Given two very large integers,assume the length=1,000,000 digits,how will you compute $a^b \mod 10^7$.Since the two numbers are large, of course the value of a^b will be large. So,we find only the last 7 digits using modulus $10^7$. I came across this solution where $\mod=10^7$.
#include<stdio.h>
ll ppow(ll b,ll p)
{
if(p==0) return 1;
if(b==1) return 1;
if(p%2==0)
{
ll res=ppow(b,p/2);
return (res*res)%mod;
}
return (b*ppow(b,p-1))%mod;
}
char A[100001],B[100001];
void solve()
{
scanf("%s %s",A,B);
ll a=0;
for(int i=0;A[i]!='\0';i++)
{
a=(10*a+A[i]-'0')%mod;
}
ll res=1;
for(int i=0;B[i]!='\0';i++)
{
res=(ppow(res,10)*ppow(a,B[i]-'0'))%mod;
}
printf("%lld\n",res);
}
int main()
{
int t;
read(t);
while(t--)
solve();
}
I can see that some beautiful trick is done using modulus.But,i'm not able to figure out that trick :(. I'm trying this from today morning. But i'm not able to figure this out. Can somebody give me an insight how this solution works ?

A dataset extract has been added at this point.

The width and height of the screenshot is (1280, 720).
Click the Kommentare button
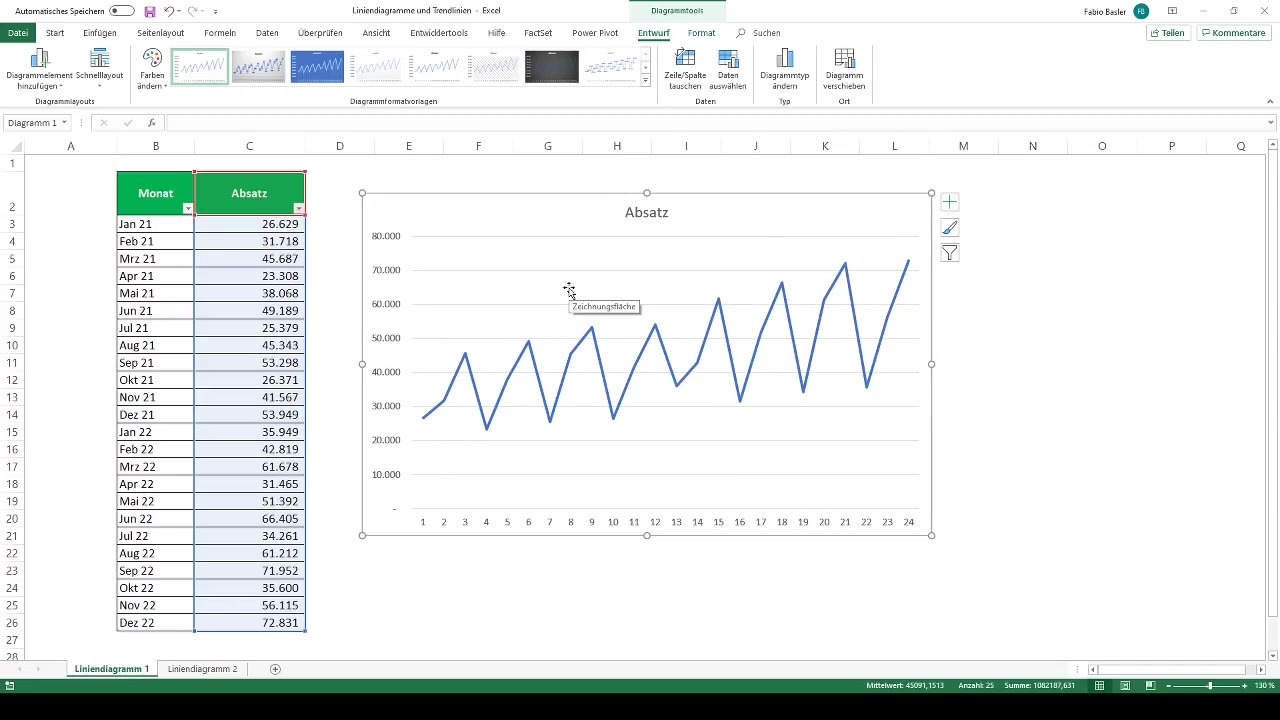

I know these types of problems can be easily done using PYTHON.But just want to know the math behind it .
Thanks.
Best Answer
Modular Exponentiation is the general term for $a^b\pmod c$. As an example, consider something "easy" like $2^{1386}\pmod{1387}$. Rewriting $1386$ as a sum of its binary digits helps later in this process, so note that $1386=2^{10}+2^8+2^6+2^5+2^3+2^1$.
So then we have
$$2^{1386}=2^{2^{10}+2^8+2^6+2^5+2^3+2^1}=2^{2^{10}}\cdot 2^{2^8}\cdot 2^{2^6}\cdot 2^{2^5}\cdot 2^{2^3}\cdot 2^{2^1}$$
I have written out the calculations for the above values, so rather than redoing that, here is what they become:
$$2^{2^1}=4,\ 2^{2^3}=256,\ 2^{2^5}\equiv -260\pmod{1387}\\2^{2^6}\equiv 1024\pmod {1387},\ 2^{2^8}\equiv 16\pmod{1387},\\2^{2^{10}}\equiv 347\pmod{1387}$$
Now we have a series of small numbers to multiply together, which is much faster than doing a loop $1386$ times and multiplying by $2$ each time and taking the modulus.

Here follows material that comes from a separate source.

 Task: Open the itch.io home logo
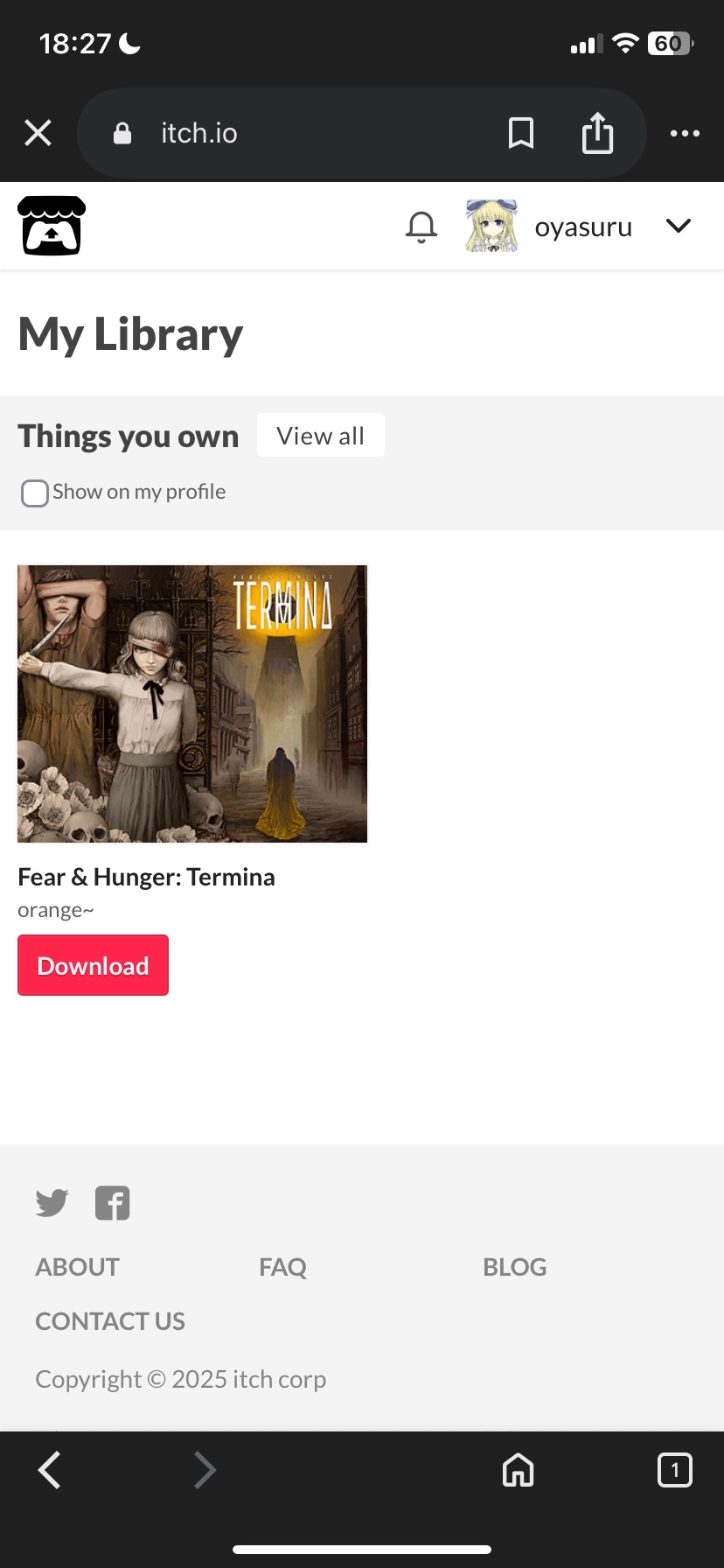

So the question becomes, why did we rewrite our exponent as a sum of binary digits? Essentially, it is because taking the square of a number multiplies its exponent by $2$:
$$(2^2)^2=2^{2^2}\\(2^{2^2})^2=2^{2^3}\\(2^{2^3})^2=2^{2^4}\\\dots$$
and in general,
$$(a^b)^2=a^{2b}\\(a^{2^b})^2=a^{2^{b+1}}$$
So the algorithm used by the
ppowfunction is implementing this process; it squares the current result and applies the modulus, asks a recursive version of itself for the result with half the current exponent, and asks for the current value as well if the current exponent is odd, thereby capturing each binary digit of the exponent. Finding the value modulo $1387$ of the numbers $2^{2^{10}},\ 2^{2^8},\ 2^{2^6},\ 2^{2^5},\ 2^{2^3},\ 2^{2^1}$ was faster than looping $1386$ times because we only needed to square $2$ ten times to get to the value of $2^{2^{10}}$, and we got the modular value of all six numbers along the way.This algorithm could be rewritten to use any particular numeric base in the exponent, but then that numeric base would also need to be the common exponent. So instead of squaring each time, we could cube each time and consider the exponent in base $3$, and so on.